Protes kader dan Bacaleg PAN Sinjai dilakukan dengan menurunkan atribut alat kampanye dan membakar atribut partai yang menandakan kekecewaan dan penolakan akan sikap DPW dan DPP yang memaksakan Kamrianto masuk sebagai Bacaleg
Sekretaris PAN Sinjai Mursila menyatakan sikap kader dan bacaleg menurunkan APK PAN sebagai protes sikap Partai yang tetap meloloskan Kamrianto sebagai Bacaleg, apa lagi yang bersangkutan sempat terlibat dalam kasus narkoba.
“Itu sebagai bentuk tindakan protes kader yang melihat sikap elit partai yang tetap memaksakan Kamrianto sebagai bacaleg sementara, diketahui dia sempat ditangkap Polisi dalam kasus narkoba dan menjalani rehab,” jelasnya
Dia menambahkan hingga saat ini tercatat ada 14 pengurus baik di tingkat DPC dan Bacaleg yang mengajukan pengunduran diri dan menolak sikap DPW yang memaksakan Kamrianto untuk kembali menjadi bakal calon legislatif dari PAN.
Dia juga meyakini bahwa sikap kader yang telah mengundurkan diri akan diikuti sejumlah kader lain di Ranting, mengingat aturan internal PAN melarang kader terlibat dalam kasus tindak pidana korupsi dan Narkoba.
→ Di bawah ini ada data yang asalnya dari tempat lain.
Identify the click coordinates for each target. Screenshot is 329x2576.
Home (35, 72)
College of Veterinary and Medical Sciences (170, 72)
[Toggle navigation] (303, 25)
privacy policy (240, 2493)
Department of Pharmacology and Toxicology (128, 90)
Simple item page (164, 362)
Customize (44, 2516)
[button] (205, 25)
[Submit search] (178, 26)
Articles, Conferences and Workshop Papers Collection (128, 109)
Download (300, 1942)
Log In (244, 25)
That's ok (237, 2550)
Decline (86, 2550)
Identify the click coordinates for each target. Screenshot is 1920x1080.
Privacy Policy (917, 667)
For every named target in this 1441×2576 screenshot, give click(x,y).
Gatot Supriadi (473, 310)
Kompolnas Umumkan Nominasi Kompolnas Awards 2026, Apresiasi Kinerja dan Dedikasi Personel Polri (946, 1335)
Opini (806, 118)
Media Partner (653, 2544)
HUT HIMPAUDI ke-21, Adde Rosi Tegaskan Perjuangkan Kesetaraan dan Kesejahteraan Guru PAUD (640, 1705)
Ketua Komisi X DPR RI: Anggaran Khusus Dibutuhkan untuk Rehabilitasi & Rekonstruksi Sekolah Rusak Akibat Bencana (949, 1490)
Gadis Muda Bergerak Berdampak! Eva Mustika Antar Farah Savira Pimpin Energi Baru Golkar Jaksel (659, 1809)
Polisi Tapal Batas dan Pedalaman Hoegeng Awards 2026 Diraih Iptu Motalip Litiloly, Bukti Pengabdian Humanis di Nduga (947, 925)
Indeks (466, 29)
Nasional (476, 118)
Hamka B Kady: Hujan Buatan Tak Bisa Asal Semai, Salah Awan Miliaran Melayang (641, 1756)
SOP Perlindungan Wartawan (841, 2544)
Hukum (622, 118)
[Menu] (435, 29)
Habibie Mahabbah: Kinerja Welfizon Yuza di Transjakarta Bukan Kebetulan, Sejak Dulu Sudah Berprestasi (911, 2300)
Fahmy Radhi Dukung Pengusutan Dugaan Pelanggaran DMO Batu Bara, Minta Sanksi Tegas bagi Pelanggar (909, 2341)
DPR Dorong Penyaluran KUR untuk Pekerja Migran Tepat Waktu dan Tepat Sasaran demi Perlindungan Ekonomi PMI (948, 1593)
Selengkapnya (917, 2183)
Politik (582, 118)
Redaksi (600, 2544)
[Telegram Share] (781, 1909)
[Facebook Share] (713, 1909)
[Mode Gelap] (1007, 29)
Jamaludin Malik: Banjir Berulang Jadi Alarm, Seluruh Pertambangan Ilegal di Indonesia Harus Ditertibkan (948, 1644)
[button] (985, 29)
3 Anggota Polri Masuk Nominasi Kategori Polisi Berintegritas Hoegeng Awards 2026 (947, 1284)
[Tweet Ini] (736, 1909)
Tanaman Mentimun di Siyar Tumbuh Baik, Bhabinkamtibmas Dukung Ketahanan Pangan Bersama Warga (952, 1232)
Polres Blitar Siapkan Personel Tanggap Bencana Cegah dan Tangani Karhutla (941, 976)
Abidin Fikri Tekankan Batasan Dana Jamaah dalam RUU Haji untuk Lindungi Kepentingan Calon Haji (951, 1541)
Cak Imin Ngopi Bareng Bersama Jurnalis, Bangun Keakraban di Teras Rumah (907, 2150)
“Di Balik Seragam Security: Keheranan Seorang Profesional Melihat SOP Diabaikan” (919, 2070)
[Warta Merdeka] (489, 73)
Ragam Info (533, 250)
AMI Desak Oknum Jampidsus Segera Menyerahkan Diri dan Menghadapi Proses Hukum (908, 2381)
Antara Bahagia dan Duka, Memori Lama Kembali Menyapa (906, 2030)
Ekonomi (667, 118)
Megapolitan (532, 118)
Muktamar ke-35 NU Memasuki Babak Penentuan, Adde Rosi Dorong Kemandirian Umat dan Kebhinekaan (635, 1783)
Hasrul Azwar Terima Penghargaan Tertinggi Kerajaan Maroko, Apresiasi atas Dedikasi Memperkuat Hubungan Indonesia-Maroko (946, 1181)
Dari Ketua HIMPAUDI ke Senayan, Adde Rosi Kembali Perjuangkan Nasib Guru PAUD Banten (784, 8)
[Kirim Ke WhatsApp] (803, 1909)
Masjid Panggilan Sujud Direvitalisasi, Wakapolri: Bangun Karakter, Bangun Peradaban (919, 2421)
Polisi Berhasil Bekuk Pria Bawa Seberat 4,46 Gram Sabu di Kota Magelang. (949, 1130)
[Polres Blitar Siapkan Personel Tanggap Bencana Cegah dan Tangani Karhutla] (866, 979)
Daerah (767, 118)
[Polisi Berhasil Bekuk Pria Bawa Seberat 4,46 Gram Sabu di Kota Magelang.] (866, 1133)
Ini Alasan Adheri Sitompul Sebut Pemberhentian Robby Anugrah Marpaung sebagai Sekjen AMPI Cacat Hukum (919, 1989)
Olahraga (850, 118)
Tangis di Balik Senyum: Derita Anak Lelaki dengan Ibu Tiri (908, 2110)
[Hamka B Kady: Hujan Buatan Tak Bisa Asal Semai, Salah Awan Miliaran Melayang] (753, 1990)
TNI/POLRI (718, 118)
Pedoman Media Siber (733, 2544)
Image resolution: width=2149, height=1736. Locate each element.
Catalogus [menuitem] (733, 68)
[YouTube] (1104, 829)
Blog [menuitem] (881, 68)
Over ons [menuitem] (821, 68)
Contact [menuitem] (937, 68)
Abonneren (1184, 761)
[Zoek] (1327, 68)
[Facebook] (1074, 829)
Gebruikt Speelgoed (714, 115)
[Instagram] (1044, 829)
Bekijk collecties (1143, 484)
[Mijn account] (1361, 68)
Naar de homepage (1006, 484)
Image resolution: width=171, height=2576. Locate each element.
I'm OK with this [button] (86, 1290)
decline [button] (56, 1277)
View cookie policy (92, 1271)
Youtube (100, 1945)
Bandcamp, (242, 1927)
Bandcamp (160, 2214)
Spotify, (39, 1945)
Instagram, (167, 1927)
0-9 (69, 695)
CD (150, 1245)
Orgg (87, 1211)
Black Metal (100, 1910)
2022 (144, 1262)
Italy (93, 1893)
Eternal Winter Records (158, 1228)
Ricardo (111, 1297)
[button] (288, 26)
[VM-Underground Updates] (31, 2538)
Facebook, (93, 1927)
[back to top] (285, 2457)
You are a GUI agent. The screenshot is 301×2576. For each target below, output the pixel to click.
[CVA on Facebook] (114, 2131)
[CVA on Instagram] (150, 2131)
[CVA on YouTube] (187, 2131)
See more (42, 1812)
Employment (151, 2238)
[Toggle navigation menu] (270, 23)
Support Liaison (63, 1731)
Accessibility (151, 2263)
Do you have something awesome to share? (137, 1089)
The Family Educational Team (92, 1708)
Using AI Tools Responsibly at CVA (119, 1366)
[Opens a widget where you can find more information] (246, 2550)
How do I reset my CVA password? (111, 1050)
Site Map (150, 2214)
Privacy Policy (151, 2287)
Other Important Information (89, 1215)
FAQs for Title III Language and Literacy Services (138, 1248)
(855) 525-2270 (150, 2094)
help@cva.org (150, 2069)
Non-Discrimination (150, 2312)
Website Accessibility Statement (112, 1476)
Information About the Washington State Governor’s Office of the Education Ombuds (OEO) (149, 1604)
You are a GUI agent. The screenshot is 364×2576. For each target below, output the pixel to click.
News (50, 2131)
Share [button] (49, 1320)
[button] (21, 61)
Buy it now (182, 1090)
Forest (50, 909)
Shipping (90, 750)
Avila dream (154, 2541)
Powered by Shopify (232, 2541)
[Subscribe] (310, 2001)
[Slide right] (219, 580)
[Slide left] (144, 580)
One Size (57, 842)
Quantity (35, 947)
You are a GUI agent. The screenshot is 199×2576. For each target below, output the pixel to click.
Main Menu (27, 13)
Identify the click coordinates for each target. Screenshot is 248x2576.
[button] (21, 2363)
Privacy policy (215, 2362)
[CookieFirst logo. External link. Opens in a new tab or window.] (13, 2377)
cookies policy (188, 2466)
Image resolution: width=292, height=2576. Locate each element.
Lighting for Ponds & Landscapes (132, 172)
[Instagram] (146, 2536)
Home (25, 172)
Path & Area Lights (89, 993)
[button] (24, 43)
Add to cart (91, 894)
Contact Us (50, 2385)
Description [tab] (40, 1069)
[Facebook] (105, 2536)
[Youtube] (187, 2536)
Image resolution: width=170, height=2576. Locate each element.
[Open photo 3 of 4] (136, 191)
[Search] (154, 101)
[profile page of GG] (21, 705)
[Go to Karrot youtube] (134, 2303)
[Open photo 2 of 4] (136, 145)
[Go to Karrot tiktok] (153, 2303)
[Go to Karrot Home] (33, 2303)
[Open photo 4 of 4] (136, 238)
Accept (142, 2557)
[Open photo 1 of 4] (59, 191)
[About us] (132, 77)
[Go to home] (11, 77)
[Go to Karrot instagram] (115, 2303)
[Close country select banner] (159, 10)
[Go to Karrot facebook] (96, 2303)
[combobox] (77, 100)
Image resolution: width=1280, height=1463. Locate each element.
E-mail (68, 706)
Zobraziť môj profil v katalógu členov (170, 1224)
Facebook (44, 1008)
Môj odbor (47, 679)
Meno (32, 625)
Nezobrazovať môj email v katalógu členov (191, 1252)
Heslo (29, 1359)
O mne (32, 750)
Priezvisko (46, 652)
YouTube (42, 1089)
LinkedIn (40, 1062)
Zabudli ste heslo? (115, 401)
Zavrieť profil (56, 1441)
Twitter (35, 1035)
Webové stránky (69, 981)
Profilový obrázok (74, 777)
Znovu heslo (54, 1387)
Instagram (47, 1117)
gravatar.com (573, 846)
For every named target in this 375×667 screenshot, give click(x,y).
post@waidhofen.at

“Iya kemungkinan akan banyak yang akan mengajukan pengunduran diri, dan dirinya yakin jika DPW memaksakan sikapnya maka perolehan suara PAN di sinjai akan anjlok, oleh sikap partai yang memaksakan kamrianto menjadi bacaleg PAN,”
Bahkan dirinya sempat melakukan komunikasi dengan Ketua DPW PAN Sulsel untuk mencarikan solusi bagaimana agar kiranya Kamrianto yang sempat terjerat kasus Narkoba di coret dari daftar DCS.
“Saya sempat berkomunikasi dengan Pak Kahfi untuk mendiskusikan persoalan yang terjadi namun hasilnya tidak memuaskan hingga DPW tetap memaksakan naman kamrianto sebagai bacaleg,” jelasnya
Bahkan saat ini kata Mursila sudah ada 14 pengurus dan bacaleg PAN yang mengajukan pengunduran diri , dan beberapa diantaranya merupakan bacaleg perempuan.
Diketahui dalam PKPU nomor 10 Tahun 2023 PAsal 11 Huruf H tegas menyatakan tentang syarat Administrasi Bacaleg dengan tegas mengatakan calon sehat jasmani, rohani dan bebas dari Penyalahgunaan Narkotika.